__Request__: Copy each of the entries below word for word, keeping every line unchanged.

__Entries supplied__:

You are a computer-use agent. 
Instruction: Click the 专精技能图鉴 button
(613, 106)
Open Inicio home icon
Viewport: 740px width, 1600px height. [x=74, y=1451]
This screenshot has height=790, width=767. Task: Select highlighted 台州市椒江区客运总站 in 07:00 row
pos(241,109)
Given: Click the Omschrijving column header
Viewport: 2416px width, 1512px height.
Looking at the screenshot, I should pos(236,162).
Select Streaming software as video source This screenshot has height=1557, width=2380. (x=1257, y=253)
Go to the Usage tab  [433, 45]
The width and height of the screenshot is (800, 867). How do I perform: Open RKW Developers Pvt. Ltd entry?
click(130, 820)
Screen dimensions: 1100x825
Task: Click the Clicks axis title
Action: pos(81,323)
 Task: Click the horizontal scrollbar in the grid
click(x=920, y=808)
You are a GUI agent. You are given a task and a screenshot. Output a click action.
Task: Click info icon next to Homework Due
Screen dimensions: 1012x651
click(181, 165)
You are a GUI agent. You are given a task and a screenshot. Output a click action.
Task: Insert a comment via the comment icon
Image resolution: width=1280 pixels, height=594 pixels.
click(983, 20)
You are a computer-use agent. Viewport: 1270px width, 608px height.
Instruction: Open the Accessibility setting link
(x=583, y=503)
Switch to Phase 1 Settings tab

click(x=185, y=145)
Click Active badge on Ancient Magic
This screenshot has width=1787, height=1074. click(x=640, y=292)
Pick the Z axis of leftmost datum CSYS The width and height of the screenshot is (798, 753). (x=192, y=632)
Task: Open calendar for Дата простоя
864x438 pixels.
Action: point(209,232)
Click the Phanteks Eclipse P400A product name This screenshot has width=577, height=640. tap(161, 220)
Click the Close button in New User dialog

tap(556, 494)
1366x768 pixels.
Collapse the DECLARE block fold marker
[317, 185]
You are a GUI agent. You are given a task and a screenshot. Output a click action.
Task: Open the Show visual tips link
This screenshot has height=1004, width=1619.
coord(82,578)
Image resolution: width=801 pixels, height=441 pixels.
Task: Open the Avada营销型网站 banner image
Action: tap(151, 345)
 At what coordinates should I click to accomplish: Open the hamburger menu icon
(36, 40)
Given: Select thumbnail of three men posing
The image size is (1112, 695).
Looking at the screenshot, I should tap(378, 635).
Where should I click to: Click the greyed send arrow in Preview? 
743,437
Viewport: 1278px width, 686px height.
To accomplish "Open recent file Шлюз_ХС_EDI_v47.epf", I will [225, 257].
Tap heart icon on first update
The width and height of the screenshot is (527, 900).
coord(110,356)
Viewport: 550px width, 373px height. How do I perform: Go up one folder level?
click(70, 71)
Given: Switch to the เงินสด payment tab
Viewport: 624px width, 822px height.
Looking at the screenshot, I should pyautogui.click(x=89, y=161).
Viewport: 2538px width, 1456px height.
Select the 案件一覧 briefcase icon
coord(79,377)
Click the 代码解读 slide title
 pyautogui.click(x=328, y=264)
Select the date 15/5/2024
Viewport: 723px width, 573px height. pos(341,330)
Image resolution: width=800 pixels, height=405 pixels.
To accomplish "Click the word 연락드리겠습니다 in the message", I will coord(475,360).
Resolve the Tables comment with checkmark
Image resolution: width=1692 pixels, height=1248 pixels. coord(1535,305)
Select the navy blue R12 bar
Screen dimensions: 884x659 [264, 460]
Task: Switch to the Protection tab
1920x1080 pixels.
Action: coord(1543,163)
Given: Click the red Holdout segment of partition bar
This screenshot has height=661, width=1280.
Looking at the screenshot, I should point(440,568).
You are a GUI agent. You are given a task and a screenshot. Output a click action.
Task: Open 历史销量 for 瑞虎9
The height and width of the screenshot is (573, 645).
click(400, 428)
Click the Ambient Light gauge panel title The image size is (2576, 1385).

__Solved problem__:
You are a computer-use agent. 
Instruction: Click the 专精技能图鉴 button
(613, 106)
Open Inicio home icon
Viewport: 740px width, 1600px height. [x=74, y=1451]
This screenshot has height=790, width=767. Task: Select highlighted 台州市椒江区客运总站 in 07:00 row
pos(241,109)
Given: Click the Omschrijving column header
Viewport: 2416px width, 1512px height.
Looking at the screenshot, I should pos(236,162).
Select Streaming software as video source This screenshot has height=1557, width=2380. (x=1257, y=253)
Go to the Usage tab  [433, 45]
The width and height of the screenshot is (800, 867). How do I perform: Open RKW Developers Pvt. Ltd entry?
click(130, 820)
Screen dimensions: 1100x825
Task: Click the Clicks axis title
Action: pos(81,323)
 Task: Click the horizontal scrollbar in the grid
click(x=920, y=808)
You are a GUI agent. You are given a task and a screenshot. Output a click action.
Task: Click info icon next to Homework Due
Screen dimensions: 1012x651
click(181, 165)
You are a GUI agent. You are given a task and a screenshot. Output a click action.
Task: Insert a comment via the comment icon
Image resolution: width=1280 pixels, height=594 pixels.
click(983, 20)
You are a computer-use agent. Viewport: 1270px width, 608px height.
Instruction: Open the Accessibility setting link
(x=583, y=503)
Switch to Phase 1 Settings tab

click(x=185, y=145)
Click Active badge on Ancient Magic
This screenshot has width=1787, height=1074. click(x=640, y=292)
Pick the Z axis of leftmost datum CSYS The width and height of the screenshot is (798, 753). (x=192, y=632)
Task: Open calendar for Дата простоя
864x438 pixels.
Action: point(209,232)
Click the Phanteks Eclipse P400A product name This screenshot has width=577, height=640. tap(161, 220)
Click the Close button in New User dialog

tap(556, 494)
1366x768 pixels.
Collapse the DECLARE block fold marker
[317, 185]
You are a GUI agent. You are given a task and a screenshot. Output a click action.
Task: Open the Show visual tips link
This screenshot has height=1004, width=1619.
coord(82,578)
Image resolution: width=801 pixels, height=441 pixels.
Task: Open the Avada营销型网站 banner image
Action: tap(151, 345)
 At what coordinates should I click to accomplish: Open the hamburger menu icon
(36, 40)
Given: Select thumbnail of three men posing
The image size is (1112, 695).
Looking at the screenshot, I should tap(378, 635).
Where should I click to: Click the greyed send arrow in Preview? 
743,437
Viewport: 1278px width, 686px height.
To accomplish "Open recent file Шлюз_ХС_EDI_v47.epf", I will [225, 257].
Tap heart icon on first update
The width and height of the screenshot is (527, 900).
coord(110,356)
Viewport: 550px width, 373px height. How do I perform: Go up one folder level?
click(70, 71)
Given: Switch to the เงินสด payment tab
Viewport: 624px width, 822px height.
Looking at the screenshot, I should pyautogui.click(x=89, y=161).
Viewport: 2538px width, 1456px height.
Select the 案件一覧 briefcase icon
coord(79,377)
Click the 代码解读 slide title
 pyautogui.click(x=328, y=264)
Select the date 15/5/2024
Viewport: 723px width, 573px height. pos(341,330)
Image resolution: width=800 pixels, height=405 pixels.
To accomplish "Click the word 연락드리겠습니다 in the message", I will coord(475,360).
Resolve the Tables comment with checkmark
Image resolution: width=1692 pixels, height=1248 pixels. coord(1535,305)
Select the navy blue R12 bar
Screen dimensions: 884x659 [264, 460]
Task: Switch to the Protection tab
1920x1080 pixels.
Action: coord(1543,163)
Given: Click the red Holdout segment of partition bar
This screenshot has height=661, width=1280.
Looking at the screenshot, I should point(440,568).
You are a GUI agent. You are given a task and a screenshot. Output a click action.
Task: Open 历史销量 for 瑞虎9
The height and width of the screenshot is (573, 645).
click(400, 428)
Click the Ambient Light gauge panel title The image size is (2576, 1385).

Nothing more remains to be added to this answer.